EXERCISE PROMPT:
Under this line is some data; print exactly the lines from the one containing "You are a computer-use" through its last line, without pictures.

(Screenshot grounding data)
######

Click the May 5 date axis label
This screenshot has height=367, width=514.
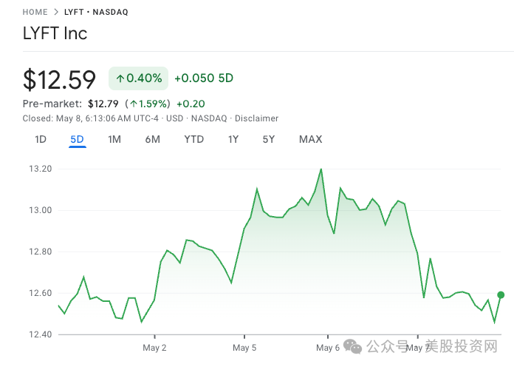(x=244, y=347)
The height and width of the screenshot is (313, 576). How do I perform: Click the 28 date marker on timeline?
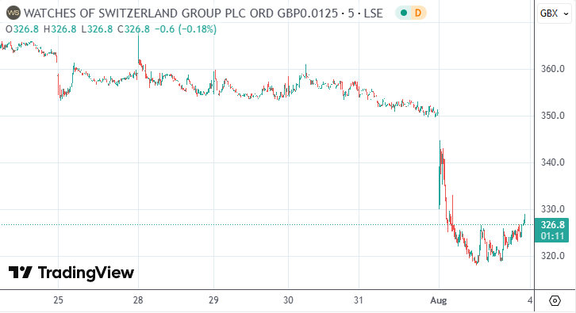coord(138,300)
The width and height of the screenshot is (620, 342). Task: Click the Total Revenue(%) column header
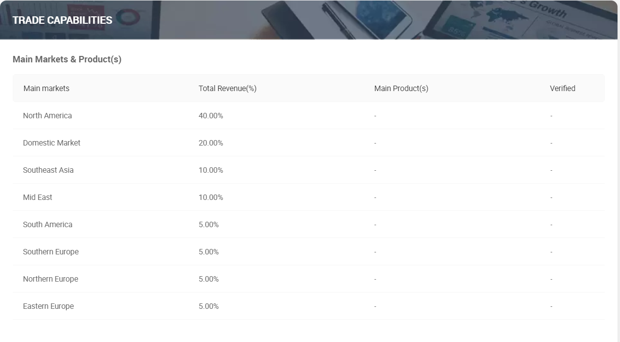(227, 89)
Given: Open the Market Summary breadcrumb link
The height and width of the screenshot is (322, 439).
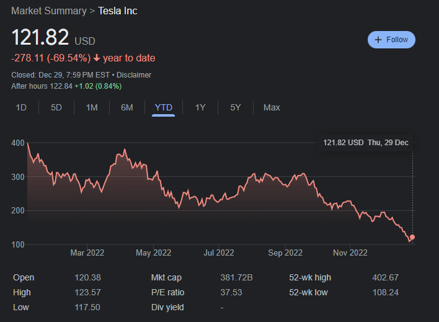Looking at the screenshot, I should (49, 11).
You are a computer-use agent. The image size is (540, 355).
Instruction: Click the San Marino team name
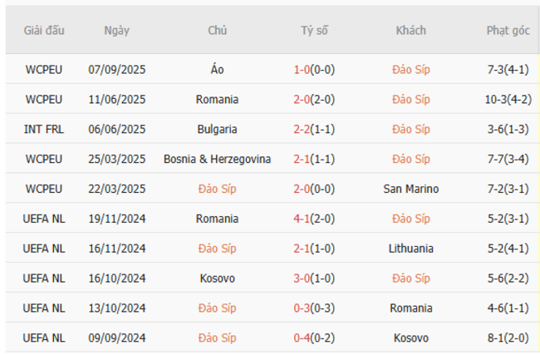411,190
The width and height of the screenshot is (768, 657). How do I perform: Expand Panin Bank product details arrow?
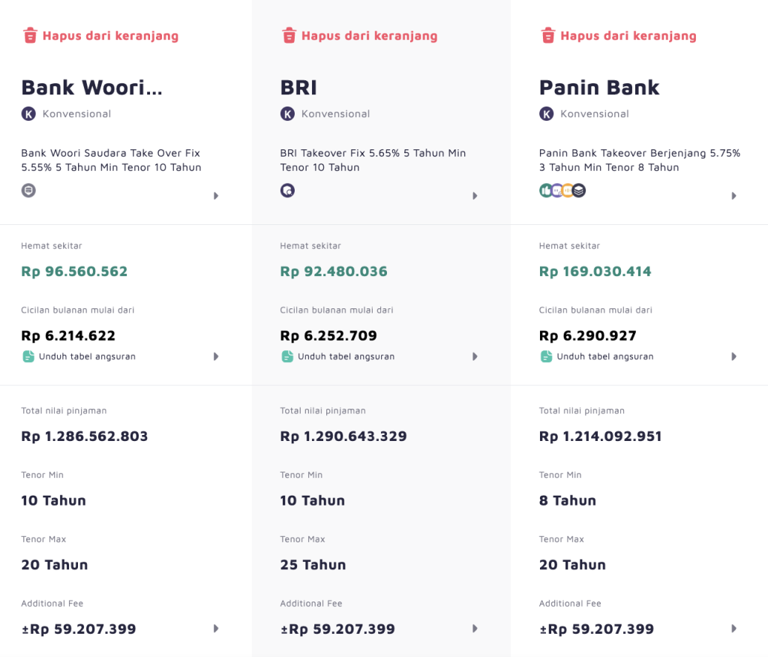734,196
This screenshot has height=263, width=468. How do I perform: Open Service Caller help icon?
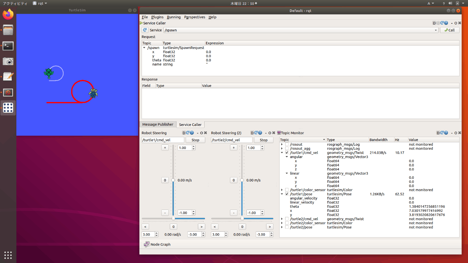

######

EXERCISE OUTPUT:
You are a computer-use agent. The image size is (540, 355).
Instruction: Click the San Marino team name
411,190
The width and height of the screenshot is (768, 657). How do I perform: Expand Panin Bank product details arrow?
734,196
This screenshot has height=263, width=468. How do I perform: Open Service Caller help icon?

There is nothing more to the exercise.